6. Our tree has many such water conduits. The closer you get to the bark, the more of those conduits there are, and also the more radial at one point. That is why the bark of a tree is usually more of a depository for liquid mixtures. You will find in the bark the sponginess of the heart, the stringiness of the wood, and a great variety of other components mixed in, which ascend separately on the inside of the tree in the different tubes and then reach their particular purpose in the formation of either one or the other part of the tree.
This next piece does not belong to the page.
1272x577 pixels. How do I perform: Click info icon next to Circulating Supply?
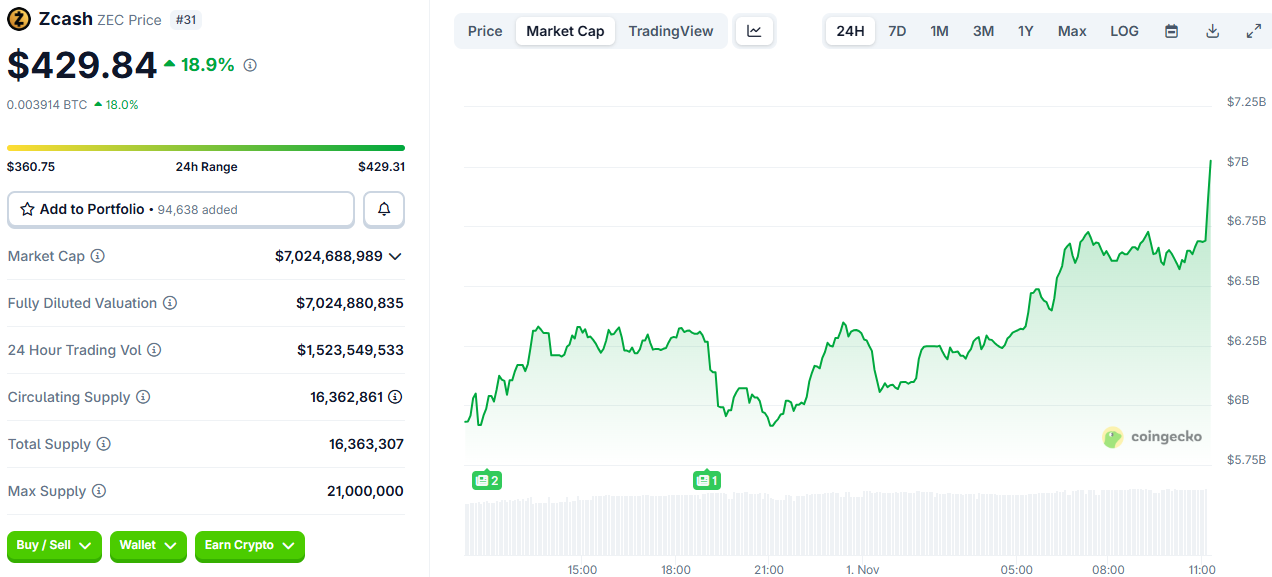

Here we have a much clearer secondary center of gravity before us, through which the former condition of the vital fluids of a body pass over into another and achieve things entirely new; and this may easily be seen when you examine a tree that has been cut directly across.
7. The different rings are also known as annular rings; the softer, white alburnum which is in between those rings, and the rays emanating from the center to the bark, attest to the effect of the secondary centers of gravity. These are indeed after-effects of a main stimulus; their approximate location in the tree is where the nuclei of all roots and branches join the main nucleus of the trunk. That is also where the seat of the main center of gravity, or heart of the tree, is located. An injury to the heart would irrecoverably cause death to the tree.
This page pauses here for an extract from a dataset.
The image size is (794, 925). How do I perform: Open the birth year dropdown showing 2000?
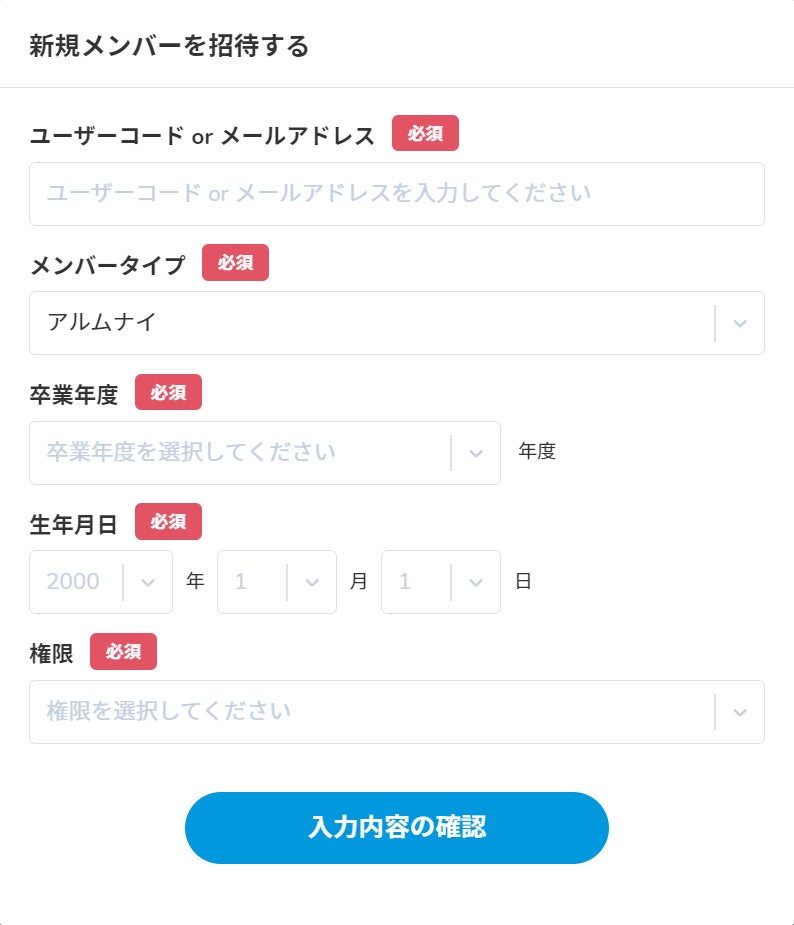point(76,582)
8. In such a manner as this the different effects are caused; the same applies to the Earth, only on a much greater scale. As in a tree from whose heart countless canals ascend, and as from the nucleus of a tree a multitude of even smaller cross-tubes run off and continually break through countless ascending canals, so it is in the body of the Earth. The closer the organs are to the heart, the larger they are. The farther they are from the heart, the smaller they become, and they are also considerably more branched out. By this description you will understand how the three parts of the Earth are connected with one another, and how the main center of gravity of the Earth works through the countless canals and their numerous intersections right to the surface, and how multiform the secondary centers of gravity are structured and equipped.
9. Now, from whence does the heart of the Earth receive the various fluids (that is, those which it initially moves through the progressively larger canals)? Not until they reach the intersections of the canals are they mixed into a second kind of mixed liquid. The closer they travel to the surface, the more mixed they become. The following may be said in answer to this: a tree does not absorb anything other than the raindrops and the dew through its rootlets, but I have assigned chemists to its heart and stomach who understand how to filter and process the absorbed liquids thoroughly. Even if fluids arrive in the heart of the Earth as very simple substances, there the local chief chemists will carefully process them in the proper proportions. From there they are directed and carried through the appropriate canals, so that not one drop too much or too little of one or the other substance reaches its destination.
10. How this is accomplished cannot be explained in physical terms, but it can be explained spiritually, and we shall come back to this later. That is why no one should ask of what matter these prime substances are made in respect to Nature and then presume them to be carbon or oxygen, because in prime substances (It is to be understood that the term “Prime Substance” is a philosophical one; accordingly “the soul” is primarily an existing substance. - ED.) there is very little material matter. The soul of an animal as well as that of a human being is substantial, and beyond that there is very little carbon and oxygen in the body.